- Text passage
* * * * * * *

Staff Report On Local Telco Competition:
Competitors Have 11.1% Of Business Lines; 0.6% Of Residential Lines

 
August 25, 1999 (1999-036)
 
Contacts: Ron Eachus, Chairman, 503 378-6611; Roger Hamilton, Commissioner 503 378-6611; Joan H. Smith, Commissioner, 503 378-6611; Ron Karten, Public Information Officer, 503 378-8962
 
Salem, OR – There may be more than 100 competitors for local exchange service but they have less than 4% of the market for business and residential lines in Oregon, according to an Oregon Public Utility Commission (OPUC) Staff report based on a November, 1998 survey.
 
Of the 101 competitors certified by the Commission to compete with the existing local exchange companies, only 40 indicated they were providing service at the time of the survey. According to the survey, competing providers served 11.1% of Oregon’s local business lines and only 0.6% of residential lines.
 
"There may be a lot of certified providers out there, but that doesn’t mean there’s effective competition yet," said Commission Chairman Ron Eachus. "The incumbent providers like U S WEST still pretty much have a monopoly on local service, especially in the residential sector."
 
The Commission ordered the study to determine the state of competition for local exchange services in Oregon. Ninety of the 101 competitive local exchange carriers responded as did all 33 incumbent local exchange carriers.
 
At the time of the survey, resale was the predominant form of competition. A pure reseller buys complete retail services from an incumbent, then resells those services under its own name to consumers. Twelve of 22 competitors were pure resellers. The other 10 owned and operated at least some telecommunications facilities, but even these carriers often used resale for part of their operation. Fifty eight percent of competitors’ 83,451 lines were supplied by means of resale.

* * * * * * *

- What to work on
A – According to the press release on local phone competition in Oregon, how many of the 101 certified competitors were providing service at the time of the survey?
B – Copy everything in the press release on local phone competition in Oregon from "Contacts: Ron Eachus, Chairman, 503" down to "of residential lines.", word for word.
C – Pick up the press release on local phone competition in Oregon right after its last sentence and keep writing it.

* * * * * * *

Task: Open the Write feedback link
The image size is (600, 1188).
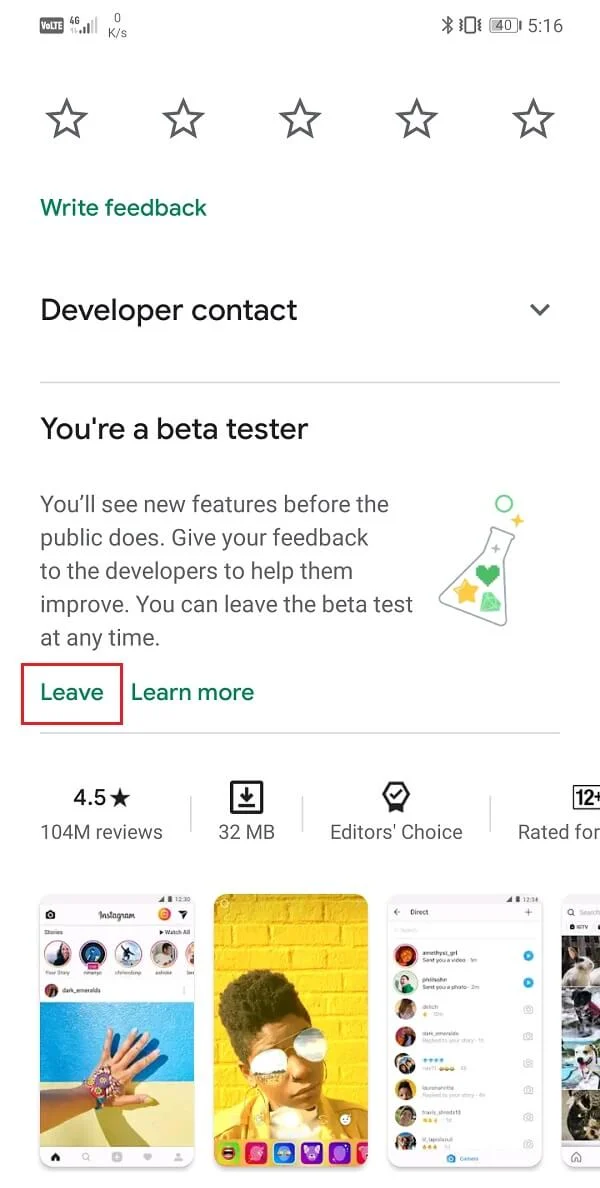Action: coord(123,208)
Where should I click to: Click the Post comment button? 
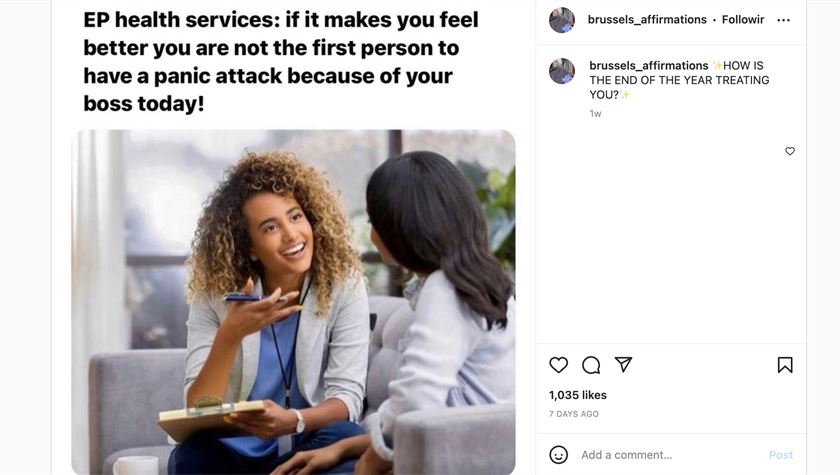781,455
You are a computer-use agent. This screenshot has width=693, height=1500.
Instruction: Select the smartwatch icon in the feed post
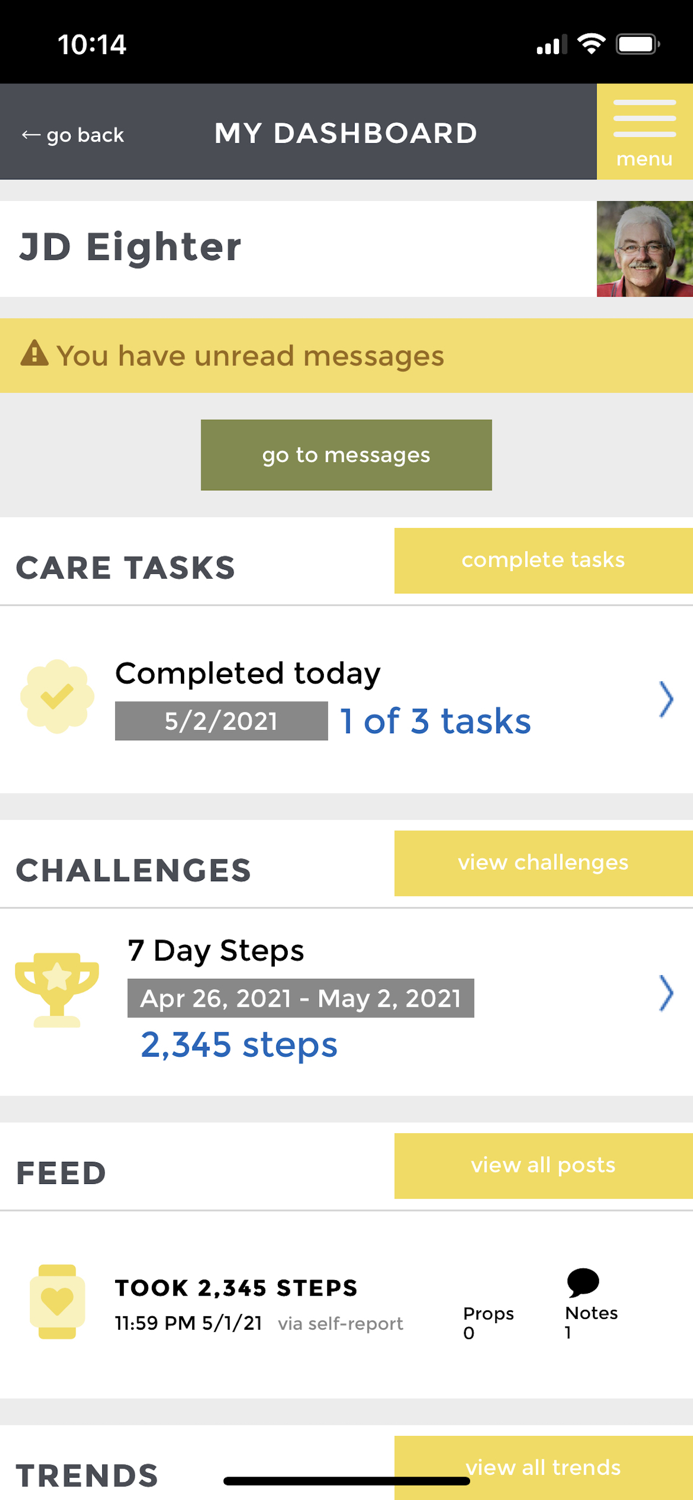(x=57, y=1301)
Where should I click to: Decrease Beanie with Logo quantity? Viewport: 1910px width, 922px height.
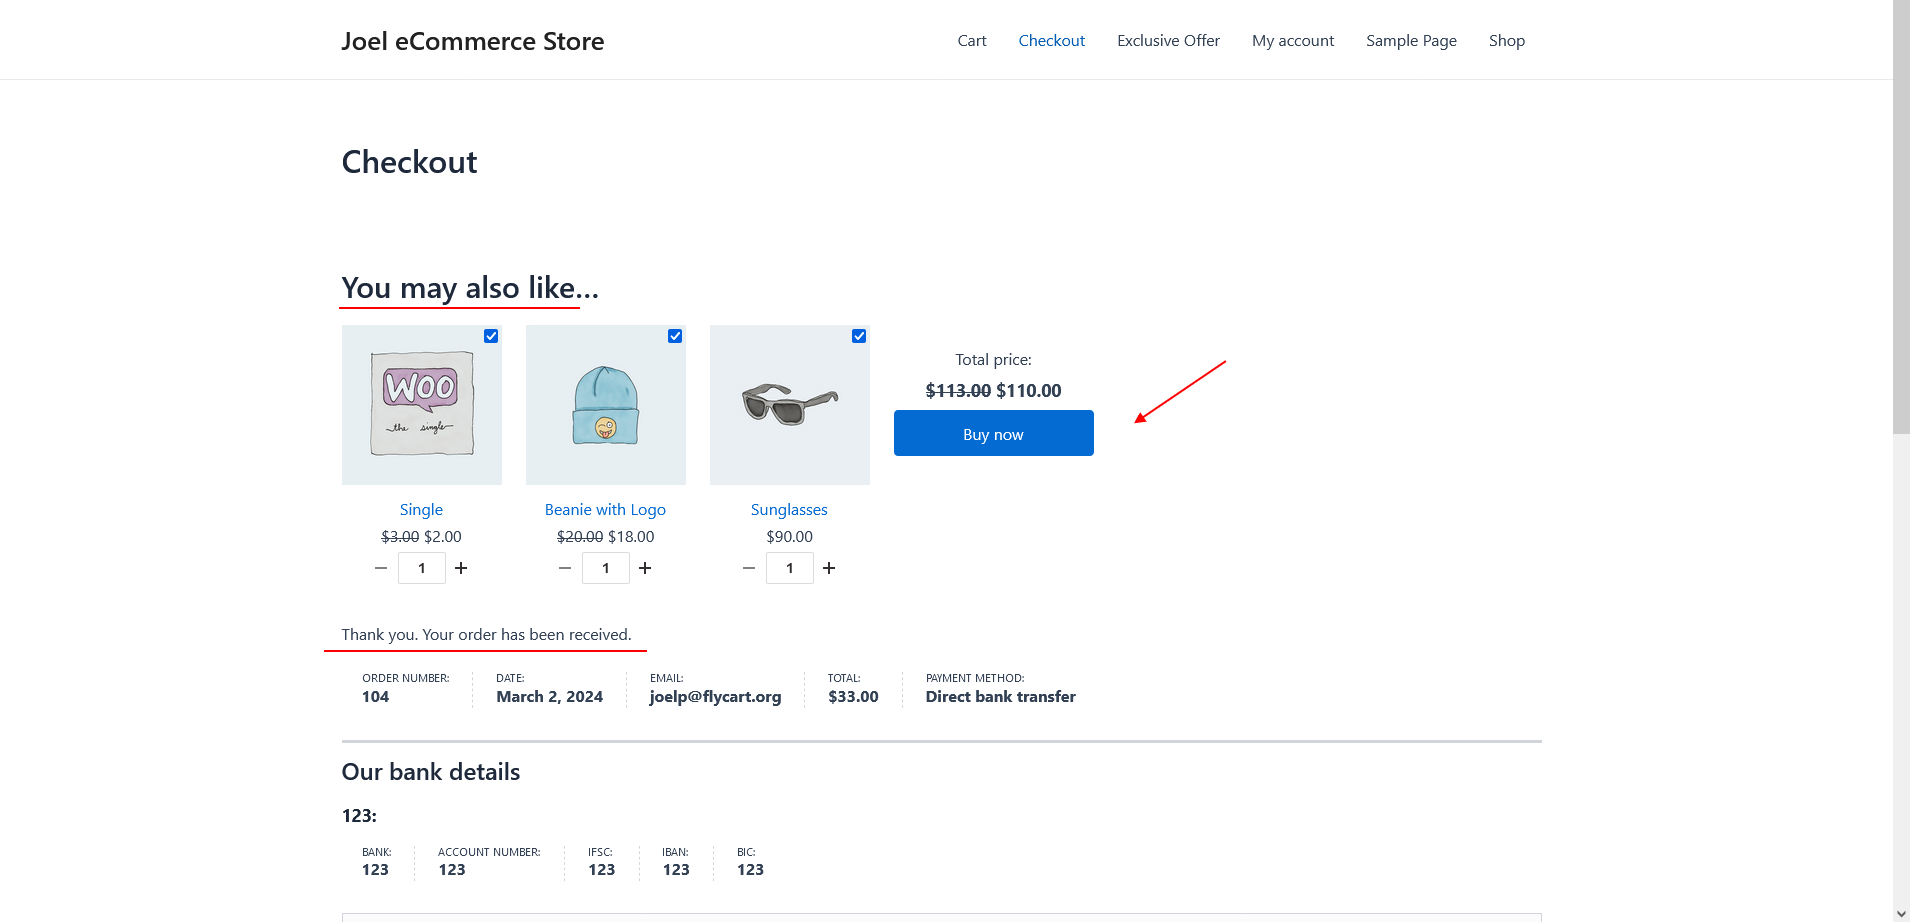[x=565, y=568]
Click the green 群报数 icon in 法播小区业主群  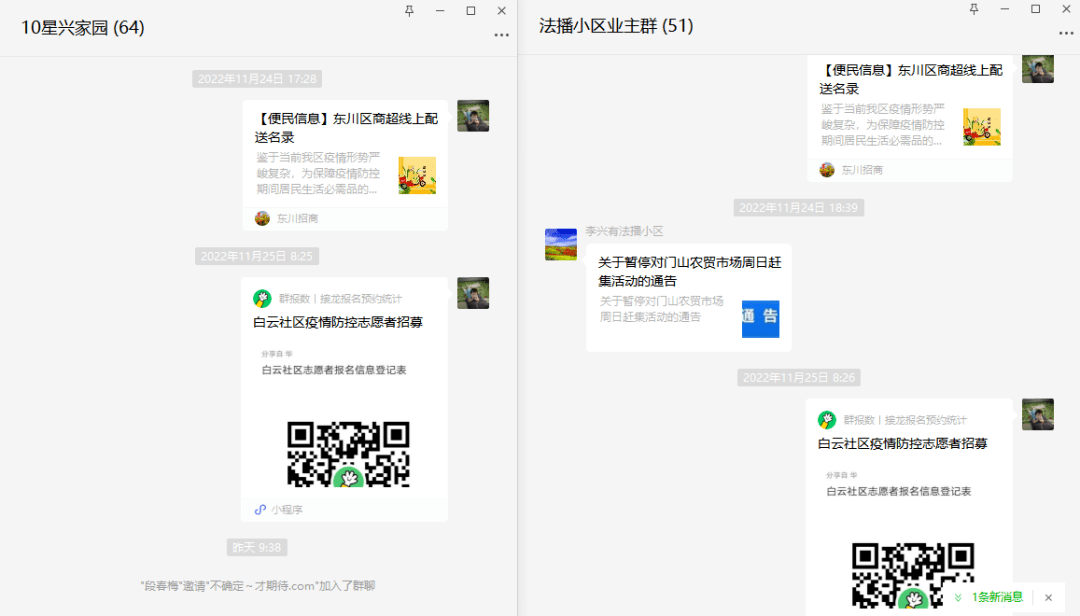[827, 420]
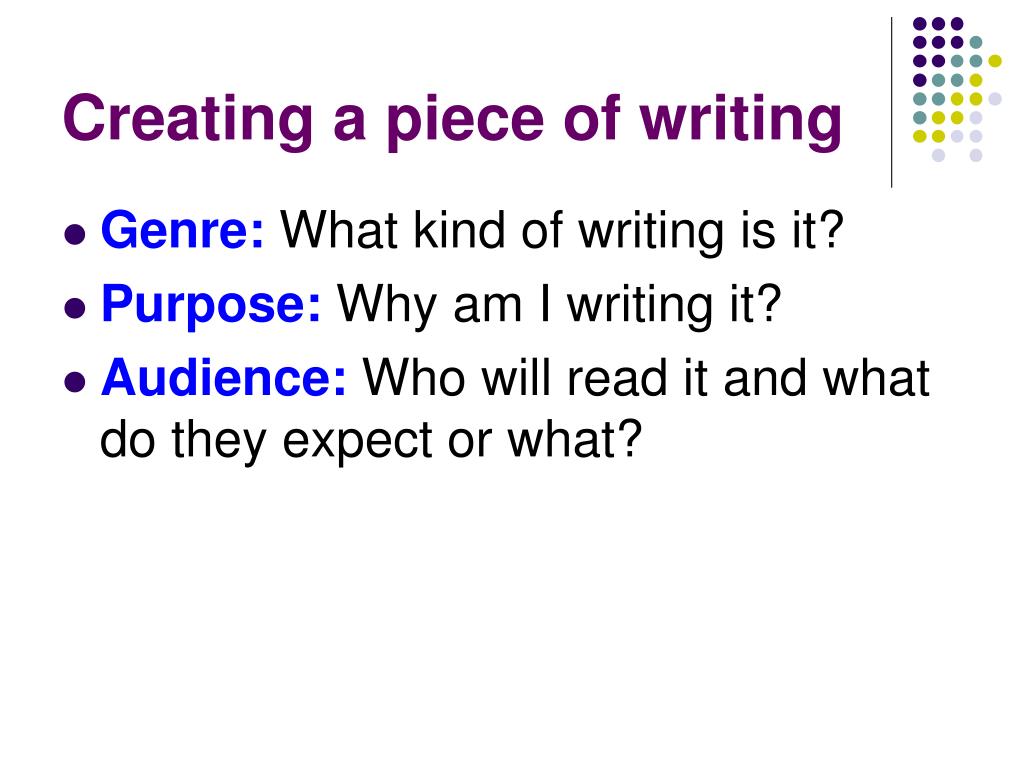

* * * * * * *

- Answers to the tasks
A – 40

B –
Contacts: Ron Eachus, Chairman, 503 378-6611; Roger Hamilton, Commissioner 503 378-6611; Joan H. Smith, Commissioner, 503 378-6611; Ron Karten, Public Information Officer, 503 378-8962
 
Salem, OR – There may be more than 100 competitors for local exchange service but they have less than 4% of the market for business and residential lines in Oregon, according to an Oregon Public Utility Commission (OPUC) Staff report based on a November, 1998 survey.
 
Of the 101 competitors certified by the Commission to compete with the existing local exchange companies, only 40 indicated they were providing service at the time of the survey. According to the survey, competing providers served 11.1% of Oregon’s local business lines and only 0.6% of residential lines.

C –
Competitors provided local services in all parts of the state. In the Portland metropolitan region, 5.2 percent of the lines were served by competitors; in the central region including Bend, the share was 4.1 percent; in the Willamette Valley, competitors served 2.9 percent of the lines; in the southwest interior, 2 percent; in the eastern part of the state, 0.9 percent; and on the coast, 0.5 percent.
 
Of 2,138,229 local telephone lines in the state, competitors served 83,451. Incumbents served the remaining 2,054,778, or 96.1%.
 
Because competitors have focused on business customers that generally have more lines, their share of lines was greater than their share of customers. The average customer of competing local providers, for example, used 4.7 lines while the average customer for incumbents used 1.2 lines.
 
The ratio of revenue to lines was also greater for competitors because of the focus on the business sector. This follows because business rates are higher than residential rates.
 
However, business customers of competitors paid lower average monthly bills than the incumbents’ business customers. For competitors, the average bill was $44/line. For incumbents, the average bill was $56/line. This suggests that competitors increased business by undercutting the rates charged by incumbents.
 
"The Commission’s role is to encourage more competitive entries into the local market by developing rules for interconnection and speedily resolving disputes between the incumbents and the competitors," said Commissioner Roger Hamilton.